Goal of the exercise —
Wherever a line in the records below contains "will", copy that line.

═══ The records

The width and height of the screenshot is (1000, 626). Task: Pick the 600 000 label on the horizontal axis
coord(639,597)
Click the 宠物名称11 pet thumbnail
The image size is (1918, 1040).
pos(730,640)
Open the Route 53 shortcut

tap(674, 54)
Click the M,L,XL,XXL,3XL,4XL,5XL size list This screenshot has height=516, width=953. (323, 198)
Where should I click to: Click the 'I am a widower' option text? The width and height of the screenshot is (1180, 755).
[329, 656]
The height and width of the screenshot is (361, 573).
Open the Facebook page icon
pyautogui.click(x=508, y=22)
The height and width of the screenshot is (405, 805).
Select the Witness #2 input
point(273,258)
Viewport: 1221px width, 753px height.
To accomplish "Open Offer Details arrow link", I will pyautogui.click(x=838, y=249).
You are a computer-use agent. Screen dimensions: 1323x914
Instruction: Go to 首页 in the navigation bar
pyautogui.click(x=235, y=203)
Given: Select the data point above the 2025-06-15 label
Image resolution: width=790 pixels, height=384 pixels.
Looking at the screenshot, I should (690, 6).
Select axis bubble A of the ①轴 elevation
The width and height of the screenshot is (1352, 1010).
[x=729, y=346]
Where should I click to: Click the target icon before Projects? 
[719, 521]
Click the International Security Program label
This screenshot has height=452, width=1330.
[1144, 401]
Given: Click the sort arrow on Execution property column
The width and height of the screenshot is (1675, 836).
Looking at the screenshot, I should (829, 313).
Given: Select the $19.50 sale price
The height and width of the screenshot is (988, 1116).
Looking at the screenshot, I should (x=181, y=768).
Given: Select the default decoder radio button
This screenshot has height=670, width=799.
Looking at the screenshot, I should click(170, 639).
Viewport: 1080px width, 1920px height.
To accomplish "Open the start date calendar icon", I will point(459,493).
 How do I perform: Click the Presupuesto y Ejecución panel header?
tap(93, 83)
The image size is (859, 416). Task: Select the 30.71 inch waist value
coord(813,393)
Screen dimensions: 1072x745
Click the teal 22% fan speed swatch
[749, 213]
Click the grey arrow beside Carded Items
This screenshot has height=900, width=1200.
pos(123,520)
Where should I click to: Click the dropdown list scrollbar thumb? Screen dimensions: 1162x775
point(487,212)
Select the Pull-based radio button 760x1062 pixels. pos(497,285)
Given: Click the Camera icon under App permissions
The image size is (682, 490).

══════

Written response —
To accomplish "Open Offer Details arrow link", I will pyautogui.click(x=838, y=249).
To accomplish "Open the start date calendar icon", I will point(459,493).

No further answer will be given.